CVE-2023-25561: 
DataHub vulnerability analysis and mitigation

CVE-2023-25561 is a vulnerability in DataHub's Java Authentication and Authorization Service (JAAS) authentication system. When JAAS authentication is used and the given configuration file contains an error, the authentication fails open and allows an attacker to login as any user using any password. The vulnerability was discovered in September 2022 and disclosed in January 2023 (GitHub Security Lab).

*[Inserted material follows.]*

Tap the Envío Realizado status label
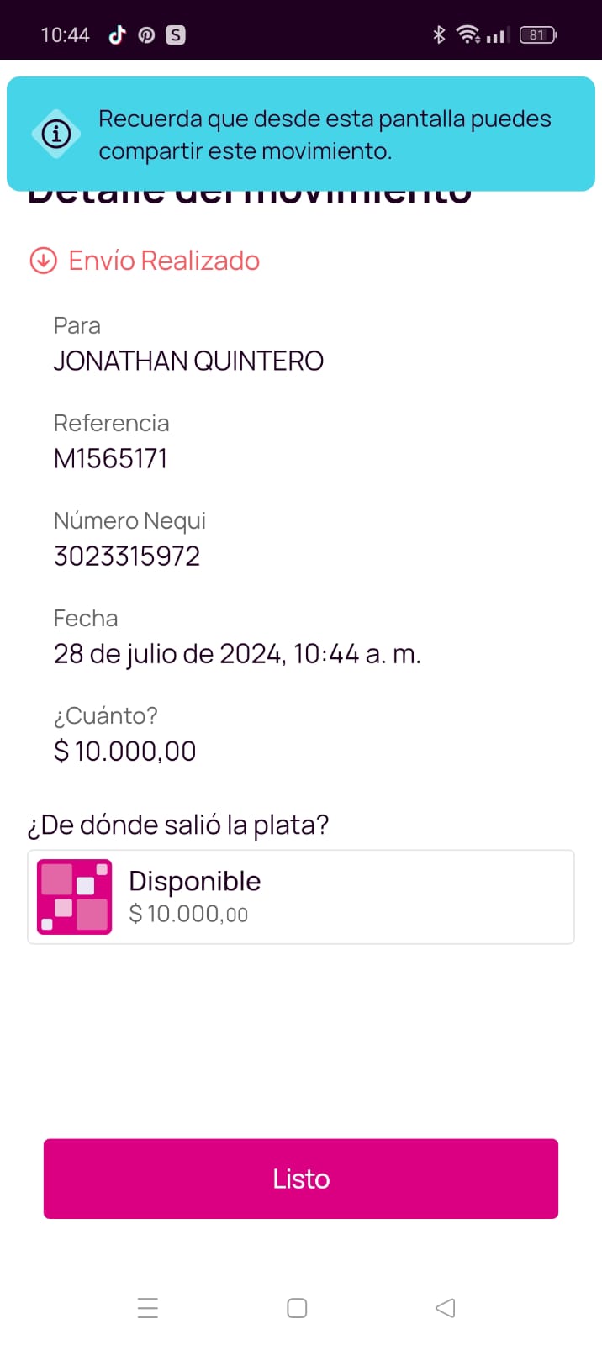602x1345 pixels. pos(164,261)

The vulnerability exists in the authenticateJaasUser method of the AuthenticationManager class. The only exception caught in the try-block is LoginException, while any other exceptions (like IOException from malformed JAAS configuration) are swallowed, allowing the login process to continue successfully. This means if the JAAS configuration file (e.g., jaas.conf) contains syntax errors, the authentication check is bypassed completely (GitHub Security Lab).

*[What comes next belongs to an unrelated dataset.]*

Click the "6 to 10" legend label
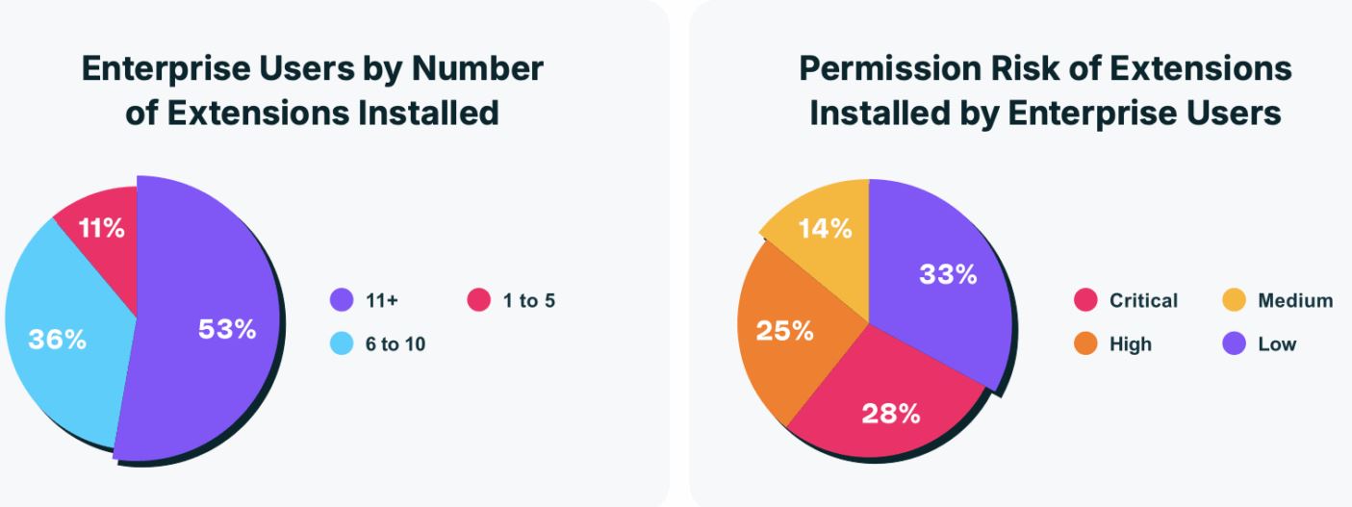 (395, 344)
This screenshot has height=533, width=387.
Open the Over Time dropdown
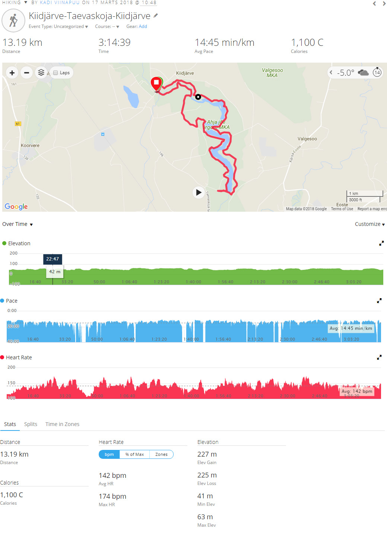18,224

This vulnerability allows an attacker to bypass authentication completely and gain unauthorized access to the system. When exploited, any username and password combination would be accepted if the JAAS configuration contains errors, effectively compromising the entire authentication system (GitHub Security Lab).

The vulnerability was addressed in DataHub's v0.8.45 release. Users should upgrade to this version or later to protect against this authentication bypass vulnerability (GitHub Security Lab).